I am trying to create C-based HTML client. I`m quite new to C memory leaks debugging, so please see such (simplified) code of HTML response parser:
//=============
#include <stdio.h>
#include <string.h>
#include <stdlib.h>
int str_index_of(const char *a, char *b) {
char *offset = (char *) strstr(a, b);
return offset - a;
}
char *get_until(char *haystack, char *until) {
int offset = str_index_of(haystack, until);
return strndup(haystack, offset);
}
char *str_replace(const char *search, const char *replace, const char *subject) {
size_t search_size = strlen(search);
size_t replace_size = strlen(replace);
size_t subject_size = strlen(subject);
// Count the number of occurrences of search in subject
size_t count = 0;
const char *p = subject;
while ((p = strstr(p, search)) != NULL) {
count++;
p += search_size;
}
// Allocate memory for the new string
size_t new_size = subject_size + count * (replace_size - search_size);
char *new_subject = (char *) calloc(new_size + 1, sizeof(char));
// Replace search with replace in subject
const char *old = subject;
char *new_p = new_subject;
while ((p = strstr(old, search)) != NULL) {
size_t old_size = p - old;
memcpy(new_p, old, old_size);
new_p += old_size;
memcpy(new_p, replace, replace_size);
new_p += replace_size;
old = p + search_size;
}
strcpy(new_p, old);
return new_subject;
}
void getStatusCode(char *response, char *status_code) {
char *status_line = get_until(response, "\r\n");
status_line = str_replace("HTTP/1.1 ", "", status_line);
char *code = strndup(status_line, 4);
code = str_replace(" ", "", code);
status_code = strcpy(status_code, code);
free(code);
free(status_line);
}
void mockRequest(char *status_code) {
char *res = "HTTP/1.1 200 OK\n"
"Server: nginx\n"
"Date: Fri, 07 Apr 2023 18:44:22 GMT\n"
"Content-Type: application/json; charset=utf-8\n"
"Connection: close\n"
"Access-Control-Allow-Origin: *\n"
"\n"
"73\n"
"some-body-content-here\n"
"0";
char *status_line = NULL;
getStatusCode(res, status_code);
free(status_line);
}
int main() {
char status_code[4];
mockRequest(status_code);
printf("STATUS: %s", status_code);
return 0;
}
//=============
I use address sanitizer.
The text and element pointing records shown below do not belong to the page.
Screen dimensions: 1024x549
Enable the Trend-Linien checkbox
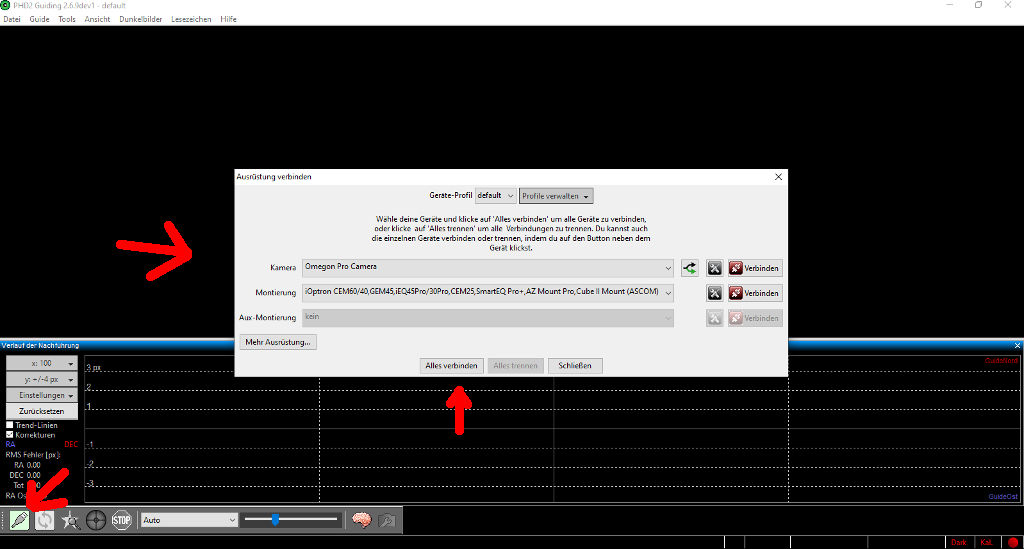tap(11, 425)
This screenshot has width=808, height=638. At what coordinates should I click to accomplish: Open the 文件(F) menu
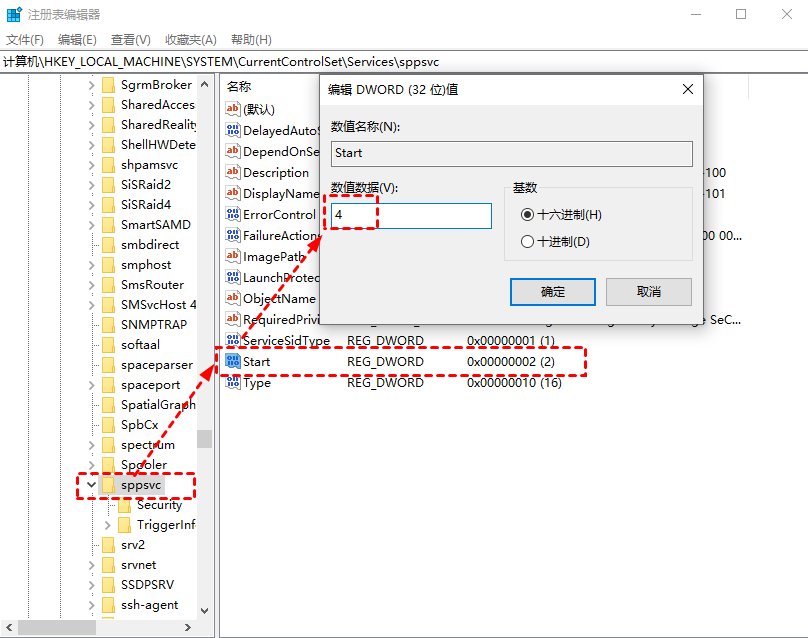tap(25, 40)
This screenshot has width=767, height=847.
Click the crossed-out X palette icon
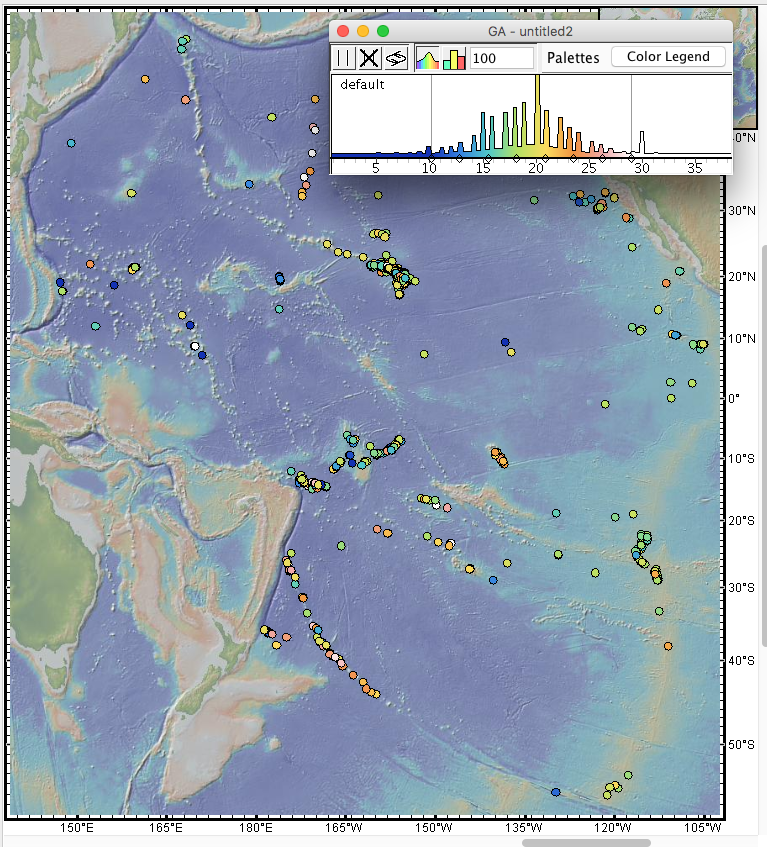click(x=369, y=59)
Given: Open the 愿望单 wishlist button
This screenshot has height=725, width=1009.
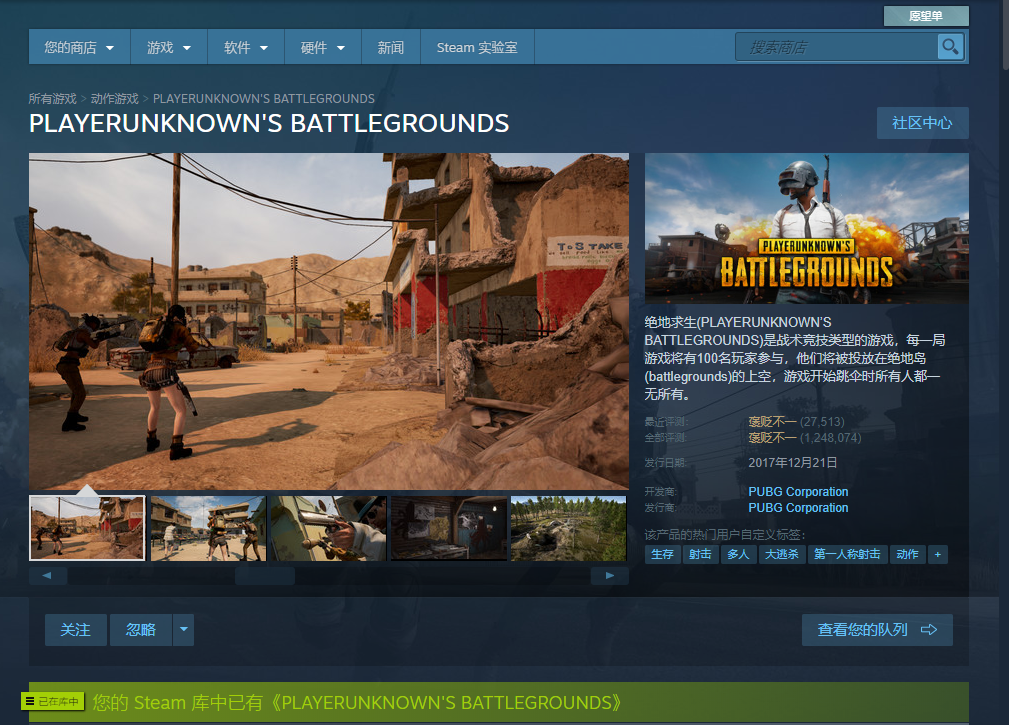Looking at the screenshot, I should 925,16.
The sanitizer reports:
==8055==ERROR: LeakSanitizer: detected memory leaks
Direct leak of 190 byte(s) in 1 object(s) allocated from:
#0 0x7f31ccabc808 in __interceptor_malloc ../../../../src/libsanitizer/asan/asan_malloc_linux.cc:144
#1 0x7f31cca25243 in __interceptor_strndup ../../../../src/libsanitizer/sanitizer_common/sanitizer_common_interceptors.inc:379
#2 0x55d0abad935c in get_until /home/user/CLionProjects/untitled/main.c:12
#3 0x55d0abad94e0 in getStatusCode /home/user/CLionProjects/untitled/main.c:48
#4 0x55d0abad959d in mockRequest /home/user/CLionProjects/untitled/main.c:70
#5 0x55d0abad963f in main /home/user/CLionProjects/untitled/main.c:78
#6 0x7f31cc7e1082 in __libc_start_main ../csu/libc-start.c:308
Direct leak of 5 byte(s) in 1 object(s) allocated from:
#0 0x7f31ccabc808 in __interceptor_malloc ../../../../src/libsanitizer/asan/asan_malloc_linux.cc:144
#1 0x7f31cca25243 in __interceptor_strndup ../../../../src/libsanitizer/sanitizer_common/sanitizer_common_interceptors.inc:379
#2 0x55d0abad9513 in getStatusCode /home/user/CLionProjects/untitled/main.c:50
#3 0x55d0abad959d in mockRequest /home/user/CLionProjects/untitled/main.c:70
#4 0x55d0abad963f in main /home/user/CLionProjects/untitled/main.c:78
#5 0x7f31cc7e1082 in __libc_start_main ../csu/libc-start.c:308
SUMMARY: AddressSanitizer: 195 byte(s) leaked in 2 allocation(s).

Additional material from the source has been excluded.